- Opening Delimiter -

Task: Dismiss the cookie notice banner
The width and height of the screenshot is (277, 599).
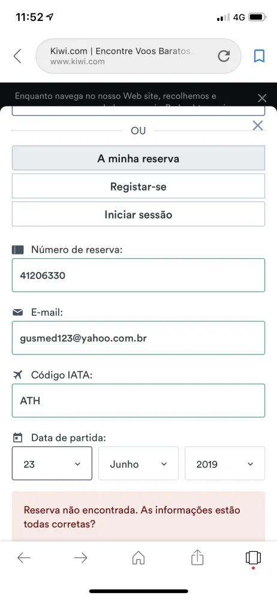Action: [x=262, y=98]
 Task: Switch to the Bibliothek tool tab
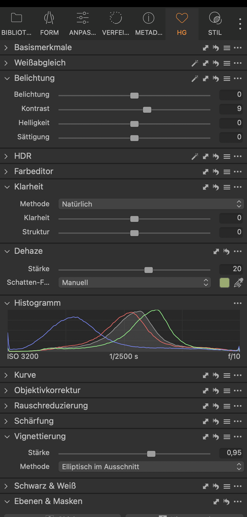(17, 24)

- Closing Delimiter -

**EXERCISE**
Write out the whole listing verbatim, images excluded.

**YOUR SOLUTION**
Task: Dismiss the cookie notice banner
The width and height of the screenshot is (277, 599).
Action: [x=262, y=98]
 Task: Switch to the Bibliothek tool tab
(17, 24)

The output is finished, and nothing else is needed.